Just wondering what the goal is.
You offer free mixing...and maybe you get a dozen or so people who are in need of mixing help that bite, because FREE is a big seller in the home rec world.
So then you mix a couple dozen freebies...and you post them on your website as "clients" you done work for...and that's the "portfolio" that gives you some kind of cred when later on when you start charging $$ and the paying customers show up and see the "portfolio" and assume that you're an in-demand mixer with all those clients.
One problem (like you already touched on)...if you get a bunch of newbs with really shitty tracks looking for free mixing...well, you know those mixes are going to be shit, for the most part, and for them to be of any "cred" value...you end up working much harder to get them even decent sounding (something your future paying clients will not know...how hard you worked to polish the turds)...so it's not as simple as doing freebies to build a worthwhile portfolio.
Of course...you can keep offering freebies, and just pick the ones that are good to use in your portfolio.
It's a way to get there...
I don't think it's a bad thing...I mean, if the mixing is good, and its free...there's no real downside, but kinda has a tone of desperation to it...

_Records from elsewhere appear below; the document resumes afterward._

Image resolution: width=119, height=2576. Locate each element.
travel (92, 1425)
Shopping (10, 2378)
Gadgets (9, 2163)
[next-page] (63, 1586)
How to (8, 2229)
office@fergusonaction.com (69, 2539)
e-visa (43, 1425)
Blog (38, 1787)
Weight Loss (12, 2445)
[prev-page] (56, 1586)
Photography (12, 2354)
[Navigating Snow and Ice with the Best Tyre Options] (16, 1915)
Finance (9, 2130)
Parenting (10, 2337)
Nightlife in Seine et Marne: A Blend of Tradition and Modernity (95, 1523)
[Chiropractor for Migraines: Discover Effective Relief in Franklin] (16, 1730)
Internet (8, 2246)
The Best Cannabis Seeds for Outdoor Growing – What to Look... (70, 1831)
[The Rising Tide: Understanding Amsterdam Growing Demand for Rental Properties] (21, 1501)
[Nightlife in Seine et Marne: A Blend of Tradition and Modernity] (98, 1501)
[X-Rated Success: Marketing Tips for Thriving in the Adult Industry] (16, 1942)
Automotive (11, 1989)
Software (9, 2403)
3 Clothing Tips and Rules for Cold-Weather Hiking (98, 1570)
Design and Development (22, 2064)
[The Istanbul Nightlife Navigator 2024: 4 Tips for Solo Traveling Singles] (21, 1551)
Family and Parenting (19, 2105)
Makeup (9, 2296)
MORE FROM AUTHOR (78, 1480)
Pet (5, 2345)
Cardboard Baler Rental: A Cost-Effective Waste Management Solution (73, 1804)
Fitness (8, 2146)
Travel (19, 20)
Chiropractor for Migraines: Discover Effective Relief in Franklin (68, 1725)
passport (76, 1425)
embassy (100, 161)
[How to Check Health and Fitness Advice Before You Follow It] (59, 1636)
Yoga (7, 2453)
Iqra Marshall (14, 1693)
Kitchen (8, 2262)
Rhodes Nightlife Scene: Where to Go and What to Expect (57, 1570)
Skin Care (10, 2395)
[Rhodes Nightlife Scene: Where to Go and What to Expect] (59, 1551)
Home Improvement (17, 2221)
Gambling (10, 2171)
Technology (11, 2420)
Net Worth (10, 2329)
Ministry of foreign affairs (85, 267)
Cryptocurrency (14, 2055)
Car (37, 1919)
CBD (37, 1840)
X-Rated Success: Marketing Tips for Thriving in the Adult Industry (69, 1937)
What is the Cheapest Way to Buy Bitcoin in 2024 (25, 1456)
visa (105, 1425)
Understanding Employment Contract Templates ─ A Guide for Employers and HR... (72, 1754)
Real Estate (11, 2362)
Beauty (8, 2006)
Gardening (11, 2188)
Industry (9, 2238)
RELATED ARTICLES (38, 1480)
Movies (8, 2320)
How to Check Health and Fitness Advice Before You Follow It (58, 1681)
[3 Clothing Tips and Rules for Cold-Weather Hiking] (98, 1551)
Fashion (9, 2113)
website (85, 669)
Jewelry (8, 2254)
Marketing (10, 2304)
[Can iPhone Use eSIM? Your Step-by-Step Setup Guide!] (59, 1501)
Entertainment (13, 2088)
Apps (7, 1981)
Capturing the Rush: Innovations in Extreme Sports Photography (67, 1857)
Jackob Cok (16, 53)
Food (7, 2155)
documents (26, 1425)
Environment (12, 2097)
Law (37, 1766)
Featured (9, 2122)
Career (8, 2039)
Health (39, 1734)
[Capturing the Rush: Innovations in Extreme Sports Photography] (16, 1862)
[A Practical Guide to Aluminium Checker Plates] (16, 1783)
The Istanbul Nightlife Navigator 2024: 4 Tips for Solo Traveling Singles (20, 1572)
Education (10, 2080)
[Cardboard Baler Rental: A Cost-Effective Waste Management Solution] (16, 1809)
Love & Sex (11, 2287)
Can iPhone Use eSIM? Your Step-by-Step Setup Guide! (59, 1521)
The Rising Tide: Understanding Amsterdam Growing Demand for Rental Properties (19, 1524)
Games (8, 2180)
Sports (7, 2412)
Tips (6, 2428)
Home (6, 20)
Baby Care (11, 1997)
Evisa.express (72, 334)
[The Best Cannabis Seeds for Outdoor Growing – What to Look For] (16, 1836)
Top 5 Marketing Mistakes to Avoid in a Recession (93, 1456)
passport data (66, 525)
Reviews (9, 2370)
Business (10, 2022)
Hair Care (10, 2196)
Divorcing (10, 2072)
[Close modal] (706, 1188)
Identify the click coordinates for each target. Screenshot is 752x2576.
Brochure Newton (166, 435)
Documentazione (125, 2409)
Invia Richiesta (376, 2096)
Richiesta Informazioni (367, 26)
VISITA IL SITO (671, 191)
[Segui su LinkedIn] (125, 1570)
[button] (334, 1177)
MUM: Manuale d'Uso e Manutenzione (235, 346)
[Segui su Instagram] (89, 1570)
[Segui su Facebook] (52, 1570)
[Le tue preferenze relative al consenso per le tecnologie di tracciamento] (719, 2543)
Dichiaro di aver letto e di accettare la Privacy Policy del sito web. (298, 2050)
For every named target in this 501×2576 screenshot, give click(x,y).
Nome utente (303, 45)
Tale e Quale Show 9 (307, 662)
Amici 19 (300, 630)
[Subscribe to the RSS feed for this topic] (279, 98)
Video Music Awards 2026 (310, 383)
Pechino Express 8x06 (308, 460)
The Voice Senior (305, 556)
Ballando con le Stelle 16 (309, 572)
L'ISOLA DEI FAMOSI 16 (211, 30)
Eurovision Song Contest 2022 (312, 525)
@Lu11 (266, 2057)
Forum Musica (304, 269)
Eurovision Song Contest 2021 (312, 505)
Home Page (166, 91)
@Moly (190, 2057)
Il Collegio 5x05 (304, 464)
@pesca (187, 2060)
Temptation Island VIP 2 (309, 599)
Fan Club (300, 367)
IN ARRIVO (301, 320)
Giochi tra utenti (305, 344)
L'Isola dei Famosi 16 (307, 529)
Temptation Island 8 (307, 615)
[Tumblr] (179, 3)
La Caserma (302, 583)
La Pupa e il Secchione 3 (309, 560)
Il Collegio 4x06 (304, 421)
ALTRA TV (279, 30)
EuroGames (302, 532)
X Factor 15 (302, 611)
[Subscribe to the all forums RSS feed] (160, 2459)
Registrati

"I am really needing a large portfolio"...as though someone went into the whole studio thing too deep, and now has to generate the work to justify it...etc.
Maybe it's something else driving it...but it does have that anxious vibe about it.
The part that puts me off...is that it's all anonymous...without any link to a website, etc.
Most guys at least show some basic "studio" webpage and a bit of info if they are doing it as some kind of business.
At least then it looks like you're open for biz...and willing to do some freebies to get things rolling.